Obtaining the lowest mortgage interest rate during a real estate refinance can be very challenging. In California, home values have been declining, so the first thing you will need to consider is whether or not you have any equity. If you bought your home in California with little or no down payment in 2005 or later then you probably do not have sufficient equity to refinance your existing mortgage. In California generally you need to have at the minimum 10% equity if you owe $417,000 or less on your current home loan. For loans over this amount you may need more equity. Once you have determined that you have sufficient equity to refinance you will need to find a lender with a good rate.
If you use a mortgage broker they will shop a large of number of lenders to determine which one has the lowest interest rate for your refinance. There are three things to consider when requesting interest rate quotes. The three elements are the interest rate, points and fees. Interest rates are easy to compare, the lower the better. If you are considering paying points make sure you understand where the points are being applied. Paying an origination fee is usually not a good idea unless the mortgage broker is taking no provide from the lender. It is generally a good idea to pay points toward buying down the interest rate if you are planning on keeping the mortgage for five years or longer.

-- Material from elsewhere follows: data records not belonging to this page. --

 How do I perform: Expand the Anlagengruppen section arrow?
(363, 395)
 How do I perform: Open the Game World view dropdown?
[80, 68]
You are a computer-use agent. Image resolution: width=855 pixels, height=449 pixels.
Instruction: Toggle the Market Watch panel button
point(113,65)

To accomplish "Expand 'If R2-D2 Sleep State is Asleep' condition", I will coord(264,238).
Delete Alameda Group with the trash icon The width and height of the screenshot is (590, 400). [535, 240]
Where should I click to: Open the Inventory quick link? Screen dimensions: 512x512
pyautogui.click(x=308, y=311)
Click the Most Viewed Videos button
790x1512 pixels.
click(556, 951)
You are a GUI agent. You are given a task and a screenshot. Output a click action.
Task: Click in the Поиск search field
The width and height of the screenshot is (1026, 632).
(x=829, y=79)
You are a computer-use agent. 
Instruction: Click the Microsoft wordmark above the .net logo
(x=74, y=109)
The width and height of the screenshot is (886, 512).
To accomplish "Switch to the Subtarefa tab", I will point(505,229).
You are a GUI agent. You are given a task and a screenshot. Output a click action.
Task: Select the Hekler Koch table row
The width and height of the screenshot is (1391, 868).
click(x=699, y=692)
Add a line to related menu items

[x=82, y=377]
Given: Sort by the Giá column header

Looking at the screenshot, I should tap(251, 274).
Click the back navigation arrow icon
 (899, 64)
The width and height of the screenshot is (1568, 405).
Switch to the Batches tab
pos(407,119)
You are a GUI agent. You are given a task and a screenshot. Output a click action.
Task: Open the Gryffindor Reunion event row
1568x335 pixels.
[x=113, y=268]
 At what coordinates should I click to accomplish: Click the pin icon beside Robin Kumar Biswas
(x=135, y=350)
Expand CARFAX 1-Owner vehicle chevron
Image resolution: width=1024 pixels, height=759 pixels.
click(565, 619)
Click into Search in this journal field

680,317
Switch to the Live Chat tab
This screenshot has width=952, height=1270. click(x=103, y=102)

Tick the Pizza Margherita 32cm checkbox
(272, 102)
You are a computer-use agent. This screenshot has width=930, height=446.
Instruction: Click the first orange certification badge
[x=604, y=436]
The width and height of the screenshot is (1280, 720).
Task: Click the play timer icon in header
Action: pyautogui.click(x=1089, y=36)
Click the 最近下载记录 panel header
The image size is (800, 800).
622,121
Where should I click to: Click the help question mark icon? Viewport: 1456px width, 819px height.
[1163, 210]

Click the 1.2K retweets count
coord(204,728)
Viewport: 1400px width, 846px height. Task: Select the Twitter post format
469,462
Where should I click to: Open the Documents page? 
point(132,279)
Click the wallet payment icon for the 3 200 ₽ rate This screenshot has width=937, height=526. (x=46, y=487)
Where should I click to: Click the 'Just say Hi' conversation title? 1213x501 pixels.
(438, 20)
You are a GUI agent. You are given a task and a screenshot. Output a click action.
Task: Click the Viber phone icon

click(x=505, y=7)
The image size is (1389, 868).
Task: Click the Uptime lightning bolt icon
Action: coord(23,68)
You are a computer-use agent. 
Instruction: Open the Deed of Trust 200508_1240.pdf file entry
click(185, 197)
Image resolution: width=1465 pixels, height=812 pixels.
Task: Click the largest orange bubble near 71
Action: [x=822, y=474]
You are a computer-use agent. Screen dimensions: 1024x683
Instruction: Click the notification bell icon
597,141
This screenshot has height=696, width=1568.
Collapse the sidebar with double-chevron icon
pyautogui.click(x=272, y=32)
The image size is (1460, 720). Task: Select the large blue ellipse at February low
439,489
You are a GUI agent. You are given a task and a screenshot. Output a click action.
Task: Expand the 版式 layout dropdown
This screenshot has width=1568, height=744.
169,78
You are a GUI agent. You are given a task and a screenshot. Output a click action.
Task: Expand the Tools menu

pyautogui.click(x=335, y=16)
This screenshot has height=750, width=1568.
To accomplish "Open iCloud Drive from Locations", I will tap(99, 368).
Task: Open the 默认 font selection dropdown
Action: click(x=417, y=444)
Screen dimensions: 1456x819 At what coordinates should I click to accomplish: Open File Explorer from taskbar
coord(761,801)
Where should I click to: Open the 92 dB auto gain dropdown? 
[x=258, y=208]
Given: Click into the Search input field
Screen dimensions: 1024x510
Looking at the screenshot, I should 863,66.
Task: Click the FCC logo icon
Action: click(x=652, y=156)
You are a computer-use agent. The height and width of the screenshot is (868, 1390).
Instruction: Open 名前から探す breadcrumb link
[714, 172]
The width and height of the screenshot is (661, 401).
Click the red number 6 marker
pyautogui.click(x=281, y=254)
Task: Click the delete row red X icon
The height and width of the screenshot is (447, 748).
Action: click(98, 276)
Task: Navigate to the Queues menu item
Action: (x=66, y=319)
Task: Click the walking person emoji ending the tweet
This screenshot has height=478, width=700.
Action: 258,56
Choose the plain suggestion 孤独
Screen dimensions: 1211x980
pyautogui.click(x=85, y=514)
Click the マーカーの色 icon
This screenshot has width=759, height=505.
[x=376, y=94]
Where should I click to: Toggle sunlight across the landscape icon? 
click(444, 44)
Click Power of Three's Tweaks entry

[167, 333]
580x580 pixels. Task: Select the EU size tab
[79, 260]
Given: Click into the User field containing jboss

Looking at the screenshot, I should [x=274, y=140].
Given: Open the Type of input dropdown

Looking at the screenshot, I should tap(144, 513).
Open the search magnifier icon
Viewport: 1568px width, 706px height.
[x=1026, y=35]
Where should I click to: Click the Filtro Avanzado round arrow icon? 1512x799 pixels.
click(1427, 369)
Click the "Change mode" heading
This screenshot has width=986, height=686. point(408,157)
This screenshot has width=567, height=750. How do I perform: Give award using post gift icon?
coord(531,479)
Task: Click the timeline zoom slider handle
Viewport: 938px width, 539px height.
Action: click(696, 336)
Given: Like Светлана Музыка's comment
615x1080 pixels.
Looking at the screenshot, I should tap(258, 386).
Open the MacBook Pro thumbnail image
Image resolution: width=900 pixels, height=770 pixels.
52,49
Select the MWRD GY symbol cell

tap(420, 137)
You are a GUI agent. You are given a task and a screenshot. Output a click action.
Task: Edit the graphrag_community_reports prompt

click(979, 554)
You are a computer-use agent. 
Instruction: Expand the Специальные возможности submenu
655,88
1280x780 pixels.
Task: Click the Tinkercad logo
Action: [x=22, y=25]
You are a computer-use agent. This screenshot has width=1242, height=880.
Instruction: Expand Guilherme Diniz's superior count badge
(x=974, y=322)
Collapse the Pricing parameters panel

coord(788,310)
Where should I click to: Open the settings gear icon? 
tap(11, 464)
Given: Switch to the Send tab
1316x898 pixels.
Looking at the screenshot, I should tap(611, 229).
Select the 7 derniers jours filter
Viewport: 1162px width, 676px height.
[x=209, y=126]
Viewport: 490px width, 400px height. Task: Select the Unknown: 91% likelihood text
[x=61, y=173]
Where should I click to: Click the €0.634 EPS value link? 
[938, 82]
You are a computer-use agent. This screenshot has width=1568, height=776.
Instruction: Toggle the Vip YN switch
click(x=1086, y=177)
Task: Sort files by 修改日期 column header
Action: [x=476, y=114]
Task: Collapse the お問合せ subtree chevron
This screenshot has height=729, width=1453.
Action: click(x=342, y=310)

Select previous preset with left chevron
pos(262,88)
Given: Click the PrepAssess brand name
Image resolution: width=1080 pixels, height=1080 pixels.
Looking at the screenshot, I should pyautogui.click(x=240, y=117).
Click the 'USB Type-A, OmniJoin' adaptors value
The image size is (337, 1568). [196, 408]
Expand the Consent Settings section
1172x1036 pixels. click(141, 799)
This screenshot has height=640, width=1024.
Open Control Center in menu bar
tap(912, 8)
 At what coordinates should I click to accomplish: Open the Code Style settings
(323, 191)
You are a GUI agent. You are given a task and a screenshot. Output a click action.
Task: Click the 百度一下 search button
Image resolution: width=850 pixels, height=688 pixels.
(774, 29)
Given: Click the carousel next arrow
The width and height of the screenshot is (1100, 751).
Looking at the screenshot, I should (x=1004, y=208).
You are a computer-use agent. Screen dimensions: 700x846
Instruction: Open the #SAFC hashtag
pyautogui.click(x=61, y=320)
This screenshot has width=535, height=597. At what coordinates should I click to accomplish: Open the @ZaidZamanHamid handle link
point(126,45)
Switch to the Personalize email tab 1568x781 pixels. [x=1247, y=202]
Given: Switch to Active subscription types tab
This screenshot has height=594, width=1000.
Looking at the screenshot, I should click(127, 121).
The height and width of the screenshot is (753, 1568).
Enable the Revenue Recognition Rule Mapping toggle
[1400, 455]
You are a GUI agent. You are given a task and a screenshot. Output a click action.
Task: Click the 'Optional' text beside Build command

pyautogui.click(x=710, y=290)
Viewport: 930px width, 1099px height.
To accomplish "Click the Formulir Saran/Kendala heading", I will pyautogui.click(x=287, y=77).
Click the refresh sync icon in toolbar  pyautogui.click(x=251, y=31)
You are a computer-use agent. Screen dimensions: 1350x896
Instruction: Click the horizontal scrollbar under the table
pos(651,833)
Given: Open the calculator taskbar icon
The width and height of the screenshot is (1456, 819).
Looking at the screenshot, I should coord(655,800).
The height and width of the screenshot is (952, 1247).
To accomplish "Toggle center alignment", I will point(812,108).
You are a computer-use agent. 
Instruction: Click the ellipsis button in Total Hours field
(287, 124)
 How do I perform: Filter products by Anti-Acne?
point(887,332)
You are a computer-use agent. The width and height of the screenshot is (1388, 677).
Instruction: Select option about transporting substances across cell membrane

It is important to remember that it is not the house you need to consider keeping, it is the loan.
Lastly, you want to make certain you have been provided a detailed break out of the fees you will be paying at close. Junk fees are charges that have been additional to the closing costs to increase the profit the lender makes. Usually the closing costs are between 1 and 2 percent of the loan amount. So if you are borrowing $100,000 you should expect to pay between 1 to 2 thousand dollars in closing costs. You may be able to negotiate the closing costs based on how motivated the broker is to earn your business. Good luck and happy hunting.